* _Task to carry out_: Reproduce, please, the line that holds "The height and width of the screenshot is (395, 632)." and all later lines through the end of the entries below, exactly; omit pictures.

* _Source records_:
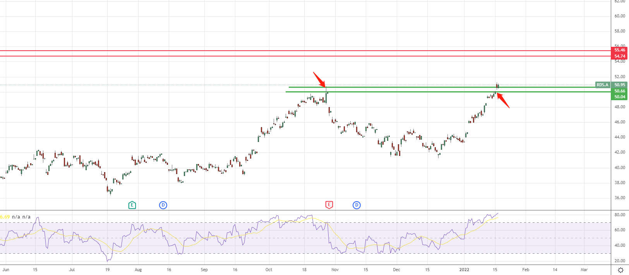Click the RDS.A symbol price tag
629x275 pixels.
click(602, 85)
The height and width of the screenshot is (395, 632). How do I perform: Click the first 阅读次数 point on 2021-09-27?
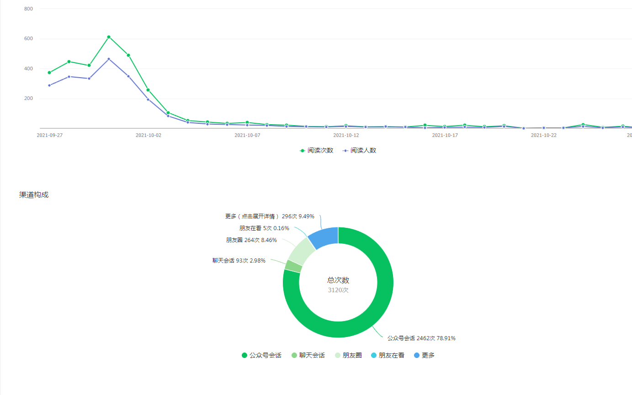(49, 73)
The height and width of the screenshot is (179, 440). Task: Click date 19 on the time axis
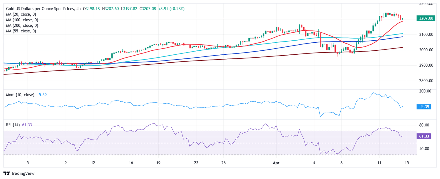click(x=158, y=163)
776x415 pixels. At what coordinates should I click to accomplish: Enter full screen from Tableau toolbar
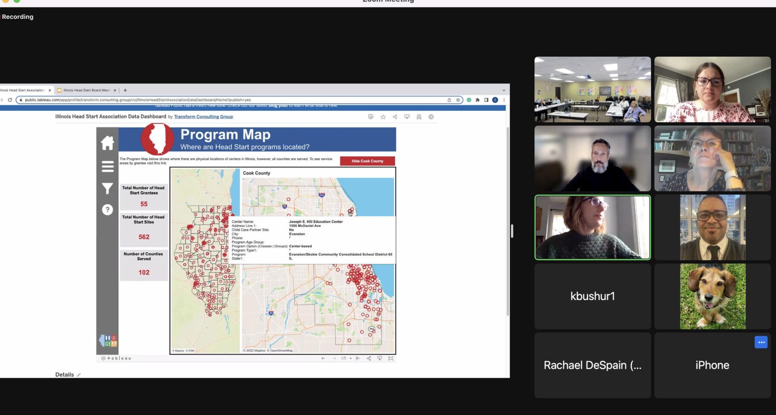391,358
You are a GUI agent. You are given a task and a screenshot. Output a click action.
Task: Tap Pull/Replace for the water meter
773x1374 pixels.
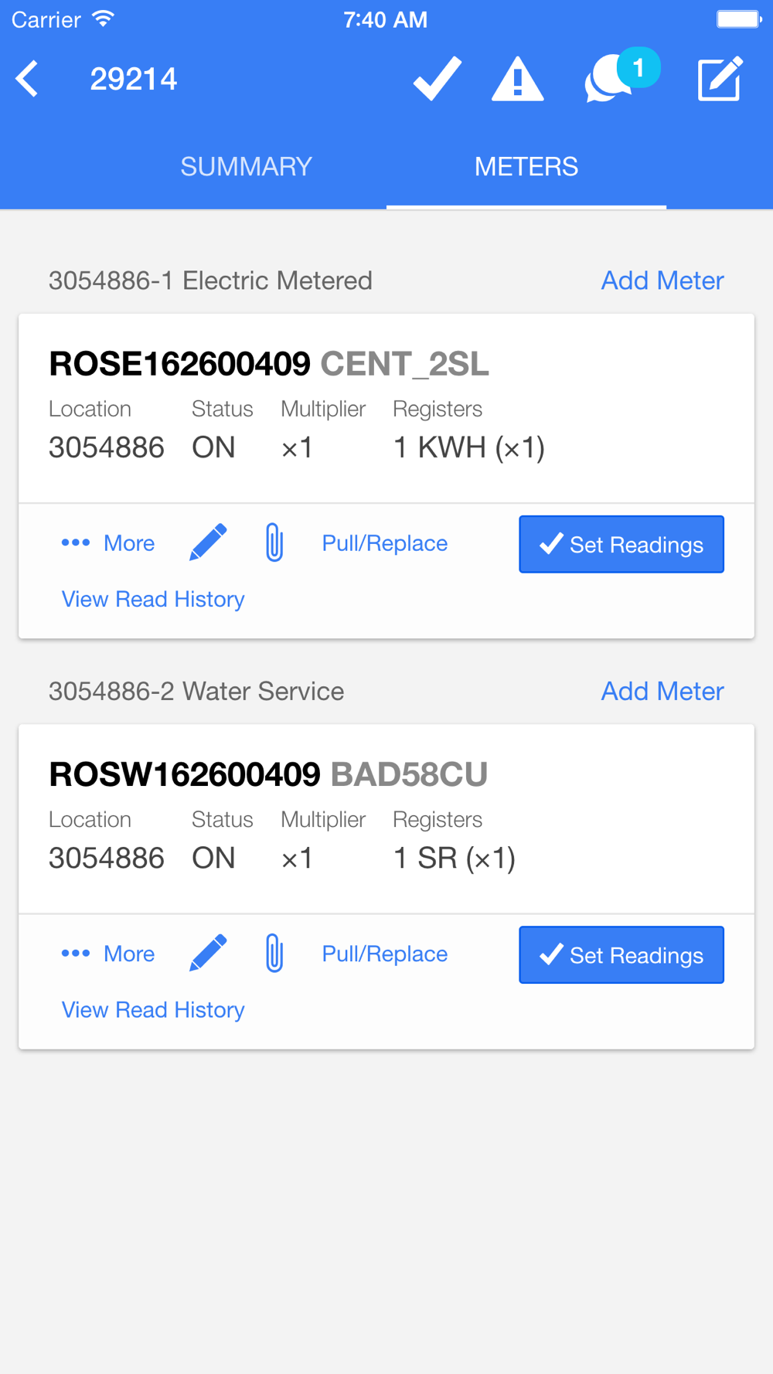(384, 954)
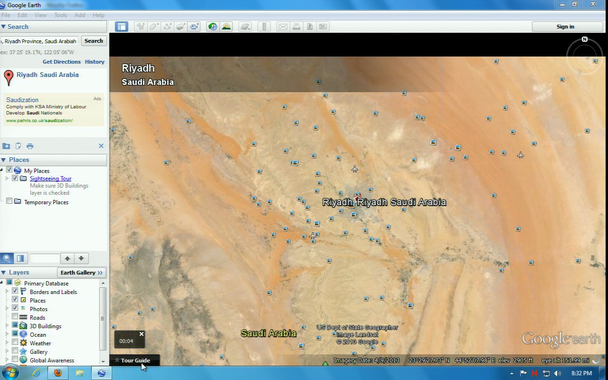The height and width of the screenshot is (380, 608).
Task: Check the Temporary Places checkbox
Action: click(x=9, y=202)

* _Solved exercise_:
The height and width of the screenshot is (395, 632). How do I perform: Click the first 阅读次数 point on 2021-09-27?
(49, 73)
The height and width of the screenshot is (179, 440). Task: Click date 19 on the time axis
click(x=158, y=163)
776x415 pixels. At what coordinates should I click to accomplish: Enter full screen from Tableau toolbar
391,358
You are a GUI agent. You are given a task and a screenshot. Output a click action.
Task: Tap Pull/Replace for the water meter
773x1374 pixels.
(384, 954)
The height and width of the screenshot is (380, 608).
Task: Check the Temporary Places checkbox
Action: click(x=9, y=202)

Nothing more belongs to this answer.